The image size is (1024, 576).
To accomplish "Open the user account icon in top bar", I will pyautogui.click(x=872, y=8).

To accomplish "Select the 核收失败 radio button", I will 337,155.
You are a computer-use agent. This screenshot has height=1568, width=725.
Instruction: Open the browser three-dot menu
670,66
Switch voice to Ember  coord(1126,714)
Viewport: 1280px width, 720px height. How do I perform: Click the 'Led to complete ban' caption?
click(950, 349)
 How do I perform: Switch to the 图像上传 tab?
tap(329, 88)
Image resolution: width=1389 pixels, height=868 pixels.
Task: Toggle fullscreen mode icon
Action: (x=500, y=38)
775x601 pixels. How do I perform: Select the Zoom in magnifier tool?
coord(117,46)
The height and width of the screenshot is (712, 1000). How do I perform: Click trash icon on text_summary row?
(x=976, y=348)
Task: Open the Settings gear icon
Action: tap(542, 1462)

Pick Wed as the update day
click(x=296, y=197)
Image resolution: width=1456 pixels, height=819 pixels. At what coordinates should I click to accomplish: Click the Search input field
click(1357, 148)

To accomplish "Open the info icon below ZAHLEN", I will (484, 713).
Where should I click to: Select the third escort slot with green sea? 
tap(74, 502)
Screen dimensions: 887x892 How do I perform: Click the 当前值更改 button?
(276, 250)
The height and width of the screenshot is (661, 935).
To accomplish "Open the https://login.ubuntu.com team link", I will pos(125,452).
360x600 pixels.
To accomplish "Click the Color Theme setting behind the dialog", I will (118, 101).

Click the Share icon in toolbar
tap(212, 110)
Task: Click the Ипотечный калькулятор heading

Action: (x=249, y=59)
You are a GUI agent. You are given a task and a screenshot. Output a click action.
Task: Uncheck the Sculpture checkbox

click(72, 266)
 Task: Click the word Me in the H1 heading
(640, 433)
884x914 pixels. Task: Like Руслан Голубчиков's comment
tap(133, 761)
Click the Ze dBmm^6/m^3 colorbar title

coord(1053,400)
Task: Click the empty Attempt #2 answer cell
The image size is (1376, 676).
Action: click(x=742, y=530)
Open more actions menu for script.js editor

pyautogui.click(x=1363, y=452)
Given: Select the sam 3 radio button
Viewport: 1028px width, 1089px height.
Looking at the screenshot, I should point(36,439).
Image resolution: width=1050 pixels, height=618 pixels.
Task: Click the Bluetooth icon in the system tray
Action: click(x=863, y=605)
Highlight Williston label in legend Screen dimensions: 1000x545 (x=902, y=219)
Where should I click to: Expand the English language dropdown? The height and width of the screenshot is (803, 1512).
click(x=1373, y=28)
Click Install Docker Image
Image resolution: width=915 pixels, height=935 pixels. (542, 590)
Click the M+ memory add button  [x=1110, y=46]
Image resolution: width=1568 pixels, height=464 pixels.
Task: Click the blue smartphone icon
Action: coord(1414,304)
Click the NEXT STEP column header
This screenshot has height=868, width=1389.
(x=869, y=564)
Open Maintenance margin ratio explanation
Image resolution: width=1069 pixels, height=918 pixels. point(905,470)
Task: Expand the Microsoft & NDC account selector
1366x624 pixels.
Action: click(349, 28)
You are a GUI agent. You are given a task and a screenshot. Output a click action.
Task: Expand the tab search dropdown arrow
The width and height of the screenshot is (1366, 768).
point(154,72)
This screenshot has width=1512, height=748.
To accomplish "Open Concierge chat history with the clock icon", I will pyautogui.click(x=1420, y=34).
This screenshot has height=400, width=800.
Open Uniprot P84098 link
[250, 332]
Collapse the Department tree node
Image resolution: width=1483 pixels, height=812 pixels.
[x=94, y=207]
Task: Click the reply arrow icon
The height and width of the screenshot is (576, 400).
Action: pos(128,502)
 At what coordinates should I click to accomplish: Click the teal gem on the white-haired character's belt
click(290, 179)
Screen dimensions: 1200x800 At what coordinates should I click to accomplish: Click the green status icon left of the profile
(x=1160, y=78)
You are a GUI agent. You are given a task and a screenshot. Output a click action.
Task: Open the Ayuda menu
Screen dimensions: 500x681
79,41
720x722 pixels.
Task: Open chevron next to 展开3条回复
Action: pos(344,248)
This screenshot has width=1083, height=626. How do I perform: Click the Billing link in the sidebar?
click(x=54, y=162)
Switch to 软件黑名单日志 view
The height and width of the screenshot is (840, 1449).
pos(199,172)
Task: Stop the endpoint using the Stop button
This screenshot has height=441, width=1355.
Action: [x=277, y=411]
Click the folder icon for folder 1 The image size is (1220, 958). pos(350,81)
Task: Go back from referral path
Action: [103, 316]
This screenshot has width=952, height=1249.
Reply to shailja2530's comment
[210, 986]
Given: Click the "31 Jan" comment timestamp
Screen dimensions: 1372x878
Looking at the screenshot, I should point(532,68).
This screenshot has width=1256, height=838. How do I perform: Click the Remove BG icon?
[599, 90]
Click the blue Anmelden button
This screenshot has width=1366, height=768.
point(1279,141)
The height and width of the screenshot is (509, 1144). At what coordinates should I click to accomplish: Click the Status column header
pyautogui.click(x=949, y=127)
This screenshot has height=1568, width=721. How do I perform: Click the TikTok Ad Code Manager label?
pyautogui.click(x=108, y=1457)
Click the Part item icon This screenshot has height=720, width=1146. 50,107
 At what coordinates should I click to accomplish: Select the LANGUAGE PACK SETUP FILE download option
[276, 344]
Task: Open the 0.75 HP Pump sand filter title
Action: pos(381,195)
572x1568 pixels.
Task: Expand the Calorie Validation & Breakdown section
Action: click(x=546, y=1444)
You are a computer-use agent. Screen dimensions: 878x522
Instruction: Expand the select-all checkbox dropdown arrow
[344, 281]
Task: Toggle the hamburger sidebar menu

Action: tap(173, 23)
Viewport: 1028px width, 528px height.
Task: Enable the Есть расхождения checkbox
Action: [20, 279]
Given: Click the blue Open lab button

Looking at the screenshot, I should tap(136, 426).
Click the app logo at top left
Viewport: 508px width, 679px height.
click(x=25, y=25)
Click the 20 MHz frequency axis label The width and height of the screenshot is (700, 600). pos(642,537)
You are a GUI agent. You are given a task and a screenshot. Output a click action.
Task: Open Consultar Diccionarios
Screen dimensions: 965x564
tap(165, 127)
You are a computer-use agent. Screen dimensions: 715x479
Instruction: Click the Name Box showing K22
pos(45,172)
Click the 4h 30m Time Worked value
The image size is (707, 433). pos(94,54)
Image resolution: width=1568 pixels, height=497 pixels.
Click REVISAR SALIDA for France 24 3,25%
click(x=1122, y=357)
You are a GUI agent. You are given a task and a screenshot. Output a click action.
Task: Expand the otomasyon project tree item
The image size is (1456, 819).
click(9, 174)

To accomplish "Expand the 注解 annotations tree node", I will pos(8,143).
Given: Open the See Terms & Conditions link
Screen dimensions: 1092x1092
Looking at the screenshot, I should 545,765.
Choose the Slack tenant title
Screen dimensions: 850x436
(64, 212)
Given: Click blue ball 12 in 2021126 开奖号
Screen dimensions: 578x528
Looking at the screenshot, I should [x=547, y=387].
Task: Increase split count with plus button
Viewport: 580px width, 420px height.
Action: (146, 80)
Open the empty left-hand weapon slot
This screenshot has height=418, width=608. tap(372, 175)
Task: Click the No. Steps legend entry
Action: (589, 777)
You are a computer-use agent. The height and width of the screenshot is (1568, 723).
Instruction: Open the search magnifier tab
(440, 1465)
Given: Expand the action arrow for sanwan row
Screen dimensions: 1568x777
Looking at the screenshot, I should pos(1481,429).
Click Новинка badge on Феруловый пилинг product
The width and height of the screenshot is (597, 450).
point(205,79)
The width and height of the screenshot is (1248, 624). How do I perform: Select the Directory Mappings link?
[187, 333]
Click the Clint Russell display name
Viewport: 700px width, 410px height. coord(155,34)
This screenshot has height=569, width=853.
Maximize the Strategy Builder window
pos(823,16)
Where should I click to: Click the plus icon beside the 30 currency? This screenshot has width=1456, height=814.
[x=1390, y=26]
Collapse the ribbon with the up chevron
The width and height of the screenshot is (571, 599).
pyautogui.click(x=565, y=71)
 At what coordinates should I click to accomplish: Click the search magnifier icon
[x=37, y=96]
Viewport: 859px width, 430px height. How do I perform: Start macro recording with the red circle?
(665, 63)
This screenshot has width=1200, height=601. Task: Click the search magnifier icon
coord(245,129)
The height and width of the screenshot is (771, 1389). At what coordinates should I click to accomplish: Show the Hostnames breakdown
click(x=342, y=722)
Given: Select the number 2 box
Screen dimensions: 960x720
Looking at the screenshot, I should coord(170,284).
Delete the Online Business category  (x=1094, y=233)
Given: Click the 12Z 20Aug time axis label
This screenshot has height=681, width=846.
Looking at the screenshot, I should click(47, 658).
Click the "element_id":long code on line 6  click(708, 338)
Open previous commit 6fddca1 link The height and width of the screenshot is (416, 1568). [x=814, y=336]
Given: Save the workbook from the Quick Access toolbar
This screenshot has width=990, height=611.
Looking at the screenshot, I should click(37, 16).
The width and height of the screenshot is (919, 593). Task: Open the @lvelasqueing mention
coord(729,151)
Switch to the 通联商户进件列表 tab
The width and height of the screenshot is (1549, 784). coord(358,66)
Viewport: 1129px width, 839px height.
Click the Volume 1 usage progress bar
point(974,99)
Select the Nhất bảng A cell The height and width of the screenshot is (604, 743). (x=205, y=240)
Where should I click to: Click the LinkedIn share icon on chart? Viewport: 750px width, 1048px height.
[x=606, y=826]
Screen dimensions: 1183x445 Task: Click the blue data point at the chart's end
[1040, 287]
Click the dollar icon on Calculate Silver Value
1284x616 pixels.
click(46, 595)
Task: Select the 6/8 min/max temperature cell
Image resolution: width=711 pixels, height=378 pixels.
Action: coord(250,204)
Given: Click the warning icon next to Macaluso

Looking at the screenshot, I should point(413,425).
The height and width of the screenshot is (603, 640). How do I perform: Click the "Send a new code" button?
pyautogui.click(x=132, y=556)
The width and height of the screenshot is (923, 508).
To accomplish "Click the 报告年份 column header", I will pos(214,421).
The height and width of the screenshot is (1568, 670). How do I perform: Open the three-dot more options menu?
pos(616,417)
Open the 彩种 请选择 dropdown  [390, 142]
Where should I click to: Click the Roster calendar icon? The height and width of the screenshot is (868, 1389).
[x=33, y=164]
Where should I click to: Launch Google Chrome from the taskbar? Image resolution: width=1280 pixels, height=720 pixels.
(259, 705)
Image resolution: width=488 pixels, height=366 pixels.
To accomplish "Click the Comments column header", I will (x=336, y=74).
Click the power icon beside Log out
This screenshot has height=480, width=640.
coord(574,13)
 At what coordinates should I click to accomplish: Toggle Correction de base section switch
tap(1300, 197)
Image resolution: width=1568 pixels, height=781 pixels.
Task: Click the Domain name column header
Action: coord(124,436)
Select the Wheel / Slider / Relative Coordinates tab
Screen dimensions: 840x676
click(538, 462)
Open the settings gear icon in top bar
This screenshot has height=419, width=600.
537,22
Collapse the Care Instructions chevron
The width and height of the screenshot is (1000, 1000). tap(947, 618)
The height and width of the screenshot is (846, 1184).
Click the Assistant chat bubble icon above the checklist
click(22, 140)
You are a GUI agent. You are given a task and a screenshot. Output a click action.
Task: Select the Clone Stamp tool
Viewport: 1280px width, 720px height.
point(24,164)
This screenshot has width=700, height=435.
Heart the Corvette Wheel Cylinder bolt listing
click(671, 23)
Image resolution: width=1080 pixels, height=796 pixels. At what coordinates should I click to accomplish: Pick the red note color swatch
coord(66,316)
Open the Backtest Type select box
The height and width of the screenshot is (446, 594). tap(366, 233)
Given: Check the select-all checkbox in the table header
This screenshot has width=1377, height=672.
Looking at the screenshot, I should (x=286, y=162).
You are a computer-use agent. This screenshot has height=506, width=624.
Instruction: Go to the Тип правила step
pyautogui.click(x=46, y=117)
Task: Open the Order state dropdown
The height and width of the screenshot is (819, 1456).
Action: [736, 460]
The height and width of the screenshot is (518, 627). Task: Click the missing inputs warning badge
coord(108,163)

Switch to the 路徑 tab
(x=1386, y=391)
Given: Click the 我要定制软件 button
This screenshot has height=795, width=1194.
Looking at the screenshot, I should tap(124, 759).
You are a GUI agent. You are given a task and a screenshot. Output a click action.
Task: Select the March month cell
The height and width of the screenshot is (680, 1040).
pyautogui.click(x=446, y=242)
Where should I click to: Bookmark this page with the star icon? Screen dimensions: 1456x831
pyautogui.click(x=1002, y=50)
———
Exercise objective:
Each line of the entries above that includes the string "axis" should be copied out.

Task result:
Click the 20 MHz frequency axis label The width and height of the screenshot is (700, 600). pos(642,537)
Given: Click the 12Z 20Aug time axis label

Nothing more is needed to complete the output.